Stored data entries
◆ ◆ ◆ ◆

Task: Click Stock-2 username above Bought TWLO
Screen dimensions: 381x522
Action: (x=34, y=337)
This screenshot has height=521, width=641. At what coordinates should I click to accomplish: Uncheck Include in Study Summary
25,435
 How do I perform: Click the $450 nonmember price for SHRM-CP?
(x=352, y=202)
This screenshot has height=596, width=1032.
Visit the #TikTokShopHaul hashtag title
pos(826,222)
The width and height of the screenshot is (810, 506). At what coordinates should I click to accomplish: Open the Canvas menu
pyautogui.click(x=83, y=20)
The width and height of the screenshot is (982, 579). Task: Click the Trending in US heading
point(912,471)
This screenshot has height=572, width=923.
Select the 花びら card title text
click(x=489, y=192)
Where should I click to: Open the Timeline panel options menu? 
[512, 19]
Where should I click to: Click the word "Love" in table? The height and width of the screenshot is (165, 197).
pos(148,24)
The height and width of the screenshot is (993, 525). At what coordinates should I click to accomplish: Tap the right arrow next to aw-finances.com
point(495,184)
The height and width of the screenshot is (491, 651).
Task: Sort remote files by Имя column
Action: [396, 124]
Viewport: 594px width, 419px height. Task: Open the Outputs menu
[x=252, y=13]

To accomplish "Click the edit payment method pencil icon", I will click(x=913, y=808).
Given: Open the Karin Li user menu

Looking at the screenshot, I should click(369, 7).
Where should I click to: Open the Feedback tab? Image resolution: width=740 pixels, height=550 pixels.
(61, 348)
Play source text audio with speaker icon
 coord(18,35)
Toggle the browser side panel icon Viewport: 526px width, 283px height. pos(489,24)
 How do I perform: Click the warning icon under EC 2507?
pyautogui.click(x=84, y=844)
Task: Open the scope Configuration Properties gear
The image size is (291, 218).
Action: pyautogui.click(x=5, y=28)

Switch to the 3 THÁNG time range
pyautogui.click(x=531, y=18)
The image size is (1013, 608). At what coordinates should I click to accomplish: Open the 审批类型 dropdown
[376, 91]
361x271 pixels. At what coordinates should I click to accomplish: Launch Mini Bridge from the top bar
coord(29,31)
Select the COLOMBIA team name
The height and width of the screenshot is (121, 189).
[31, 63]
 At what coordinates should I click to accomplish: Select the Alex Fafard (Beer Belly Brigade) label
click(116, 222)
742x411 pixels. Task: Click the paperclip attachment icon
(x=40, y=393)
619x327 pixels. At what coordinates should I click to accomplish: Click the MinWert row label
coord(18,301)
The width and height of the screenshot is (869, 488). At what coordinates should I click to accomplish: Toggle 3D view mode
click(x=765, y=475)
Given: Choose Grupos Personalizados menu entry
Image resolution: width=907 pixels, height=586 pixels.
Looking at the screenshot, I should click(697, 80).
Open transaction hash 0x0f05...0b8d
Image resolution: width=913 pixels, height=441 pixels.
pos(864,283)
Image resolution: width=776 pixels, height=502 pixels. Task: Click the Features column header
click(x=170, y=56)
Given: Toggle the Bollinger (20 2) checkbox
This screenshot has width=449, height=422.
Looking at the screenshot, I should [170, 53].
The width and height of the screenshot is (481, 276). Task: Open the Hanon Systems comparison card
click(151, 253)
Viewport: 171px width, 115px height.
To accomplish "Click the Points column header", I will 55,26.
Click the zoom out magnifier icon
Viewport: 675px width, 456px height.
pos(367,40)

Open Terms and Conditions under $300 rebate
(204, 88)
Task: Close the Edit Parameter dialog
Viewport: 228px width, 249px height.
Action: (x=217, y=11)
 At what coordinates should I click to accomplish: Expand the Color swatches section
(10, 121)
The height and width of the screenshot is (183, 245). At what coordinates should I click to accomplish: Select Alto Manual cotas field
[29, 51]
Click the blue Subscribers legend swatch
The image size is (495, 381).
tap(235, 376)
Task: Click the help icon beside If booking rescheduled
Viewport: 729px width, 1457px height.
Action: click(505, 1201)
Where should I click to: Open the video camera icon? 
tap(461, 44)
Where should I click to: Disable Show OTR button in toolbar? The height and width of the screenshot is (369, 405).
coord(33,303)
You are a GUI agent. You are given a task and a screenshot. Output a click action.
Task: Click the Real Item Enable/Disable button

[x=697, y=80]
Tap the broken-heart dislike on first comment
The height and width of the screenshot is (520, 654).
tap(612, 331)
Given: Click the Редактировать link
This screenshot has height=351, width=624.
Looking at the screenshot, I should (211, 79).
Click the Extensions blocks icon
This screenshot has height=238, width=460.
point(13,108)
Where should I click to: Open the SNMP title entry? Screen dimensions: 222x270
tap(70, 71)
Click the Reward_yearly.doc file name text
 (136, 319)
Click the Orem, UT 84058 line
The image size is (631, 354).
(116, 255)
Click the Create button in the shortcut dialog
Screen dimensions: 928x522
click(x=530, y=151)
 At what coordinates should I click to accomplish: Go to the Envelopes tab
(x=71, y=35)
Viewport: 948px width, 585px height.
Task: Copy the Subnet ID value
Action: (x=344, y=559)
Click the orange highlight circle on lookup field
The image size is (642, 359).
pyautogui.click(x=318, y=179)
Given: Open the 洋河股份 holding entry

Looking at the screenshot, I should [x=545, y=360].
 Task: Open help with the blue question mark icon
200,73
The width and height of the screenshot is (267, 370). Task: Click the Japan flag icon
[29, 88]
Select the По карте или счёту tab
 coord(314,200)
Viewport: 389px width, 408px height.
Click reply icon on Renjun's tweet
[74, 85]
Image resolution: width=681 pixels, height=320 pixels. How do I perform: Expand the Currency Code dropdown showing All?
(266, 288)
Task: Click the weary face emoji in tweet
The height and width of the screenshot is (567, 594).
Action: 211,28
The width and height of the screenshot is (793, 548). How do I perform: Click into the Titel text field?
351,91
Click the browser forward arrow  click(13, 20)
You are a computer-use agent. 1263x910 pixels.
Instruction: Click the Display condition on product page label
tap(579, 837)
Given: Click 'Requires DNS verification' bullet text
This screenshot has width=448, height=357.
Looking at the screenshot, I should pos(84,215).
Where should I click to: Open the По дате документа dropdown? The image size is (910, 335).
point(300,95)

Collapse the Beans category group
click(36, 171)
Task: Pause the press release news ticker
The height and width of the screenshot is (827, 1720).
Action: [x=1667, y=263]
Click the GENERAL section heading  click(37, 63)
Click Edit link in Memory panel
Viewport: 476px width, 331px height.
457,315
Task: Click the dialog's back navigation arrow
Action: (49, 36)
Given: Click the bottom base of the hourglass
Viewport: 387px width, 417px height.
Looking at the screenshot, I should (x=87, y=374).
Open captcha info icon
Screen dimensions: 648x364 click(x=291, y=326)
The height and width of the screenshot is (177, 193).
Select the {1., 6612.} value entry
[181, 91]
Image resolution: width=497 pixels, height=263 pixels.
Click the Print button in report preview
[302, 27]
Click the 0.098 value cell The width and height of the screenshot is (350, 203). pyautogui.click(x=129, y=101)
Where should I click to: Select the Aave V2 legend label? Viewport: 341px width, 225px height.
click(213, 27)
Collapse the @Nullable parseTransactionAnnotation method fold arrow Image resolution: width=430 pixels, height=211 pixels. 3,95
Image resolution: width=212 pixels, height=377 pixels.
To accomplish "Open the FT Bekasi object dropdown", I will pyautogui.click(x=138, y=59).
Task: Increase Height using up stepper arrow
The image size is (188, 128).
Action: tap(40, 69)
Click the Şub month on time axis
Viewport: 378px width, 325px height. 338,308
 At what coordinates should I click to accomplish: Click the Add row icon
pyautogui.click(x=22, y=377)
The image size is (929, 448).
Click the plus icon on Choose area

◆ ◆ ◆ ◆

• [Task description]: Whenever a line above includes "browser", copy it in full.

• [Response]:
Toggle the browser side panel icon Viewport: 526px width, 283px height. pos(489,24)
Click the browser forward arrow  click(13, 20)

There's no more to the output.